Asentí sin dejar de tironear de su mano y la conduje a la salida.
—Sí. La debo también la vida, ya te lo fije. Y a ti.
—¡Ruy, basta de eso! ¡Más veces te debo yo la mía! Acuérdate del faro...
—¡Dejemos eso ahora! ¡Mira, no hay nadie guardando las escaleras! Pero, ¿dónde están todos los guardias? —me pregunté en voz alta, y entonces recordé las palabras de mi anfitrión. Me detuve y repetí lo que le había escuchado decir—. «Me ocuparé del relevo de mi nueva guardia», dijo...

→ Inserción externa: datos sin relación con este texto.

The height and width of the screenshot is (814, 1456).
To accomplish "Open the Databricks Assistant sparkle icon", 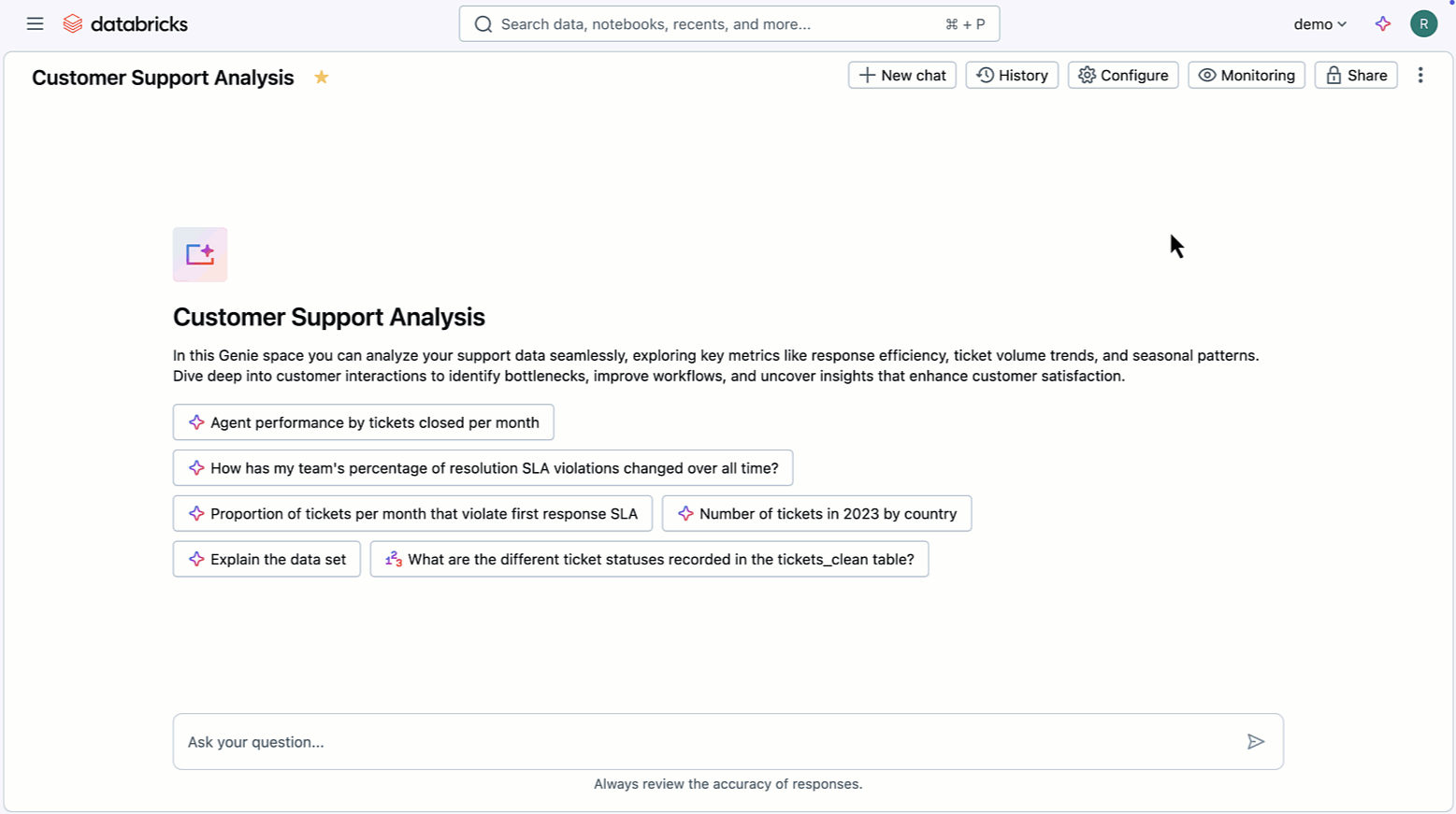I will coord(1382,24).
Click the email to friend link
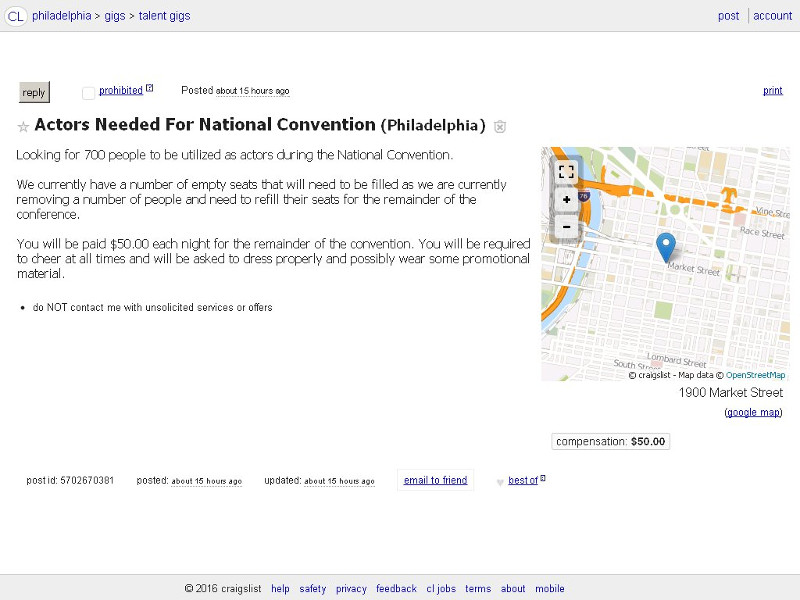 pyautogui.click(x=435, y=480)
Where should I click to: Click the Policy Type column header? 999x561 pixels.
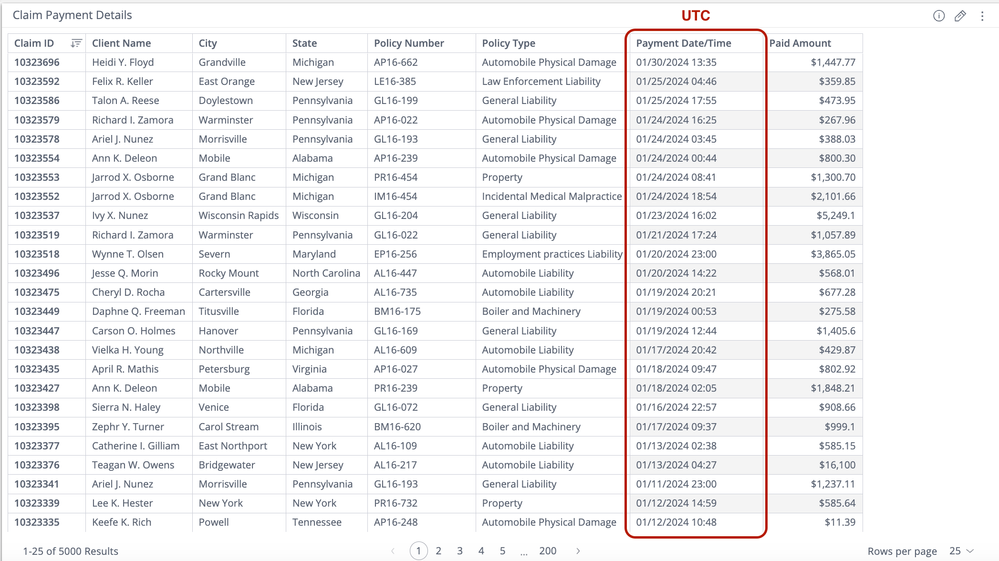tap(508, 43)
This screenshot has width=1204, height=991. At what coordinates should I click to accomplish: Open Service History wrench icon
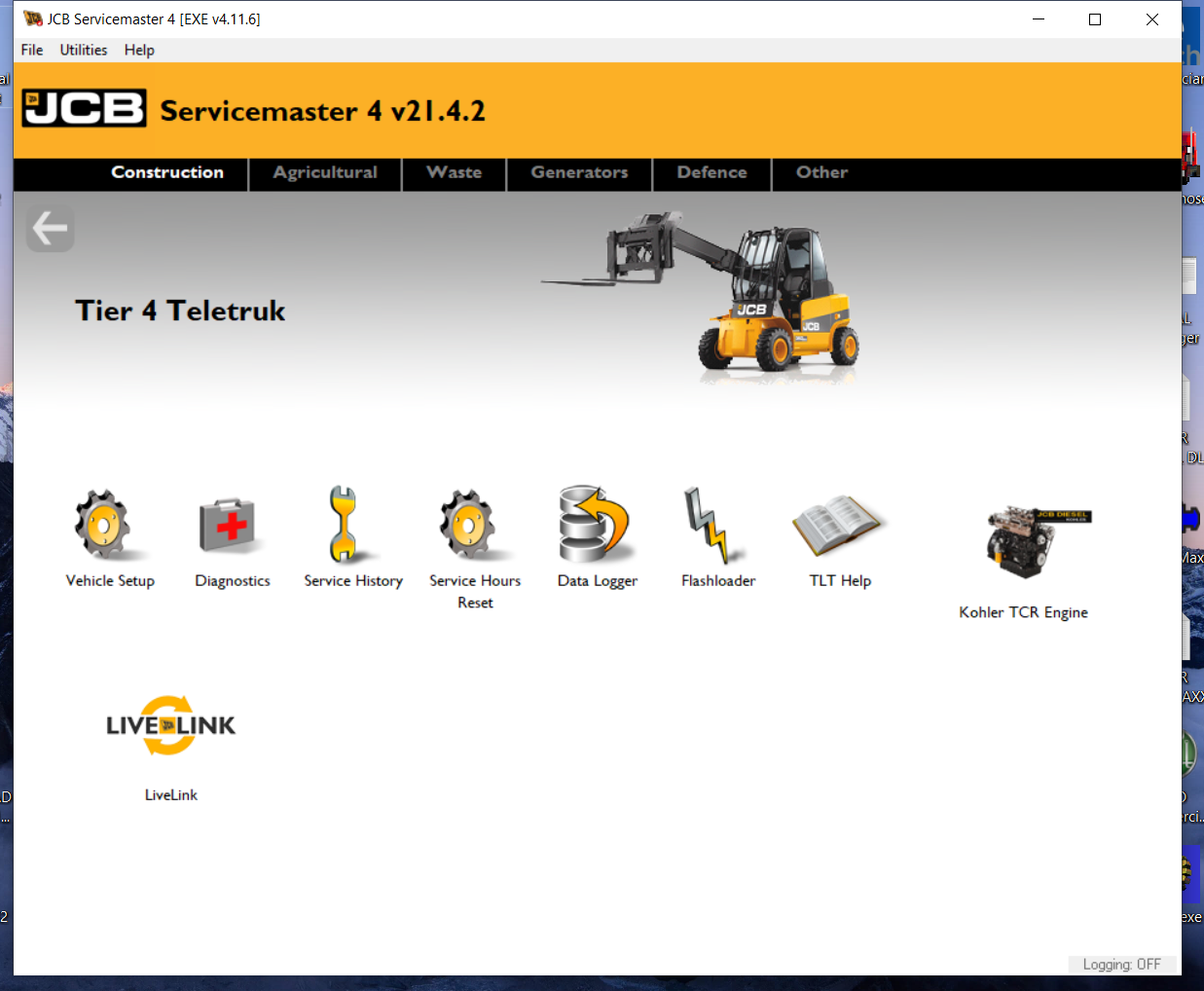344,527
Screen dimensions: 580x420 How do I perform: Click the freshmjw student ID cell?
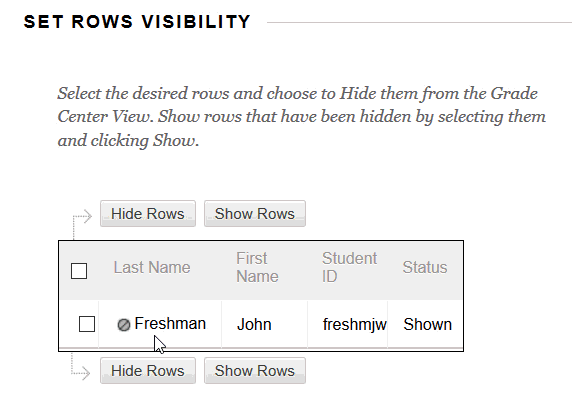coord(348,324)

Briseida me miró sin comprender.
—¿Qué significa eso?
—El Dux —contesté—. Eso me dijo antes de abandonarme en esa celda... ¡Vamos! —la apremié—. ¡Busquemos entre el heno del carro! ¡Debo recuperar mi espada! ¡Creo que no queda nadie con vida en la fortaleza!
—¿Nadie? ¿Cómo lo sabes?
—¡Mira a tu alrededor! ¿Una mazmorra sin carceleros? ¡No hay guardas, Brisa! ¡El Dux debe haberlos matado a todos!
—¿Cómo? ¿Pero por qué? —preguntó la muchacha, pero yo me encogí de hombros sin dejar de correr hacia la salida. Entonces la sacerdotisa se soltó de mi mano y me adelantó por las escaleras, dando un grito—. ¡Diosa! ¡Es un loco! ¡Un loco fuera de control! —exclamó con nueva determinación—. ¡Vamos! ¡Busquemos tu espada y después al Dux! ¿Quería dar conmigo ese malnacido? ¡Pues aquí me tiene, pero seré yo quien dé con él! ¡Estas negociaciones han terminado! ¿Me oyes? ¡Es hora de que pague por sus faltas al Templo y a la Diosa!